The poet, when he asks, “What aileth thee, O sea, that thou fleest...?” lives and moves in this olden time as a contemporary, or the present and the olden time as it were flow together to his mind; hence the answer he himself gives to the question propounded takes the form of a triumphant mandate. The Lord, the God of Jacob, thus mighty in wondrous works, it is before whom the earth must tremble. אדון does not take the article because it finds its completion in the following יעקב ( אלוהּ ); it is the same epizeuxis as in Psalms 113:8; Psalms 94:3; Psalms 96:7, Psalms 96:13. ההפכי has the constructive ı̂ out of the genitival relation; and in למעינו in this relation we have the constructive , which as a rule occurs only in the genitival combination, with the exception of this passage and בּנו באר , Numbers 24:3, Numbers 24:15 (not, however, in Proverbs 13:4, “his, the sluggard's, soul”), found only in the name for wild animals חיתו־ארץ , which occurs frequently, and first of all in Genesis 1:24. The expression calls to mind Psalms 107:35. הצּוּר is taken from Exodus 17:6; and חלּמישׁ (lxx τὴν ἀκρότομον , that which is rugged, abrupt)

(Note: One usually compares Arab. chlnbûs , chalnabûs the Karaite lexicographer Abraham ben David writes חלמבוס ]; but this obsolete word, as a compound from Arab. chls , to be black-grey, and Arab. chnbs , to be hard, may originally signify a hard black-grey stone, whereas חלמישׁ looks like a mingling of the verbal stems Arab. ḥms , to be hard, and Arab. ḥls , to be black-brown (as Arab. jlmûd , a detached block of rock, is of the verbal stems Arab. jld , to be hard, and Arab. jmd , to be massive).
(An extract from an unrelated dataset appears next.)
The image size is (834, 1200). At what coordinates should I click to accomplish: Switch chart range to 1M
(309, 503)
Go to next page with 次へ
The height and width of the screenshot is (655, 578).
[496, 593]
In Hauran the doors of the houses and the window-shutters are called Arab. ḥalasat when they consist of a massive slab of dolerite, probably from their blackish hue. Perhaps חלמישׁ is the ancient name for basalt; and in connection with the hardness of this form of rock, which resembles a mass of cast metal, the breaking through of springs is a great miracle. - Wetzstein. For other views vid., on Isaiah 49:21; Isaiah 50:7.)

stands, according to Deuteronomy 8:15, poetically for סלע , Numbers 20:11, for it is these two histories of the giving of water to which the poet points back. But why to these in particular? The causing of water to gush forth out of the flinty rock is a practical proof of unlimited omnipotence and of the grace which converts death into life. Let the earth then tremble before the Lord, the God of Jacob. It has already trembled before Him, and before Him let it tremble. For that which He has been He still ever is; and as He came once, He will come again.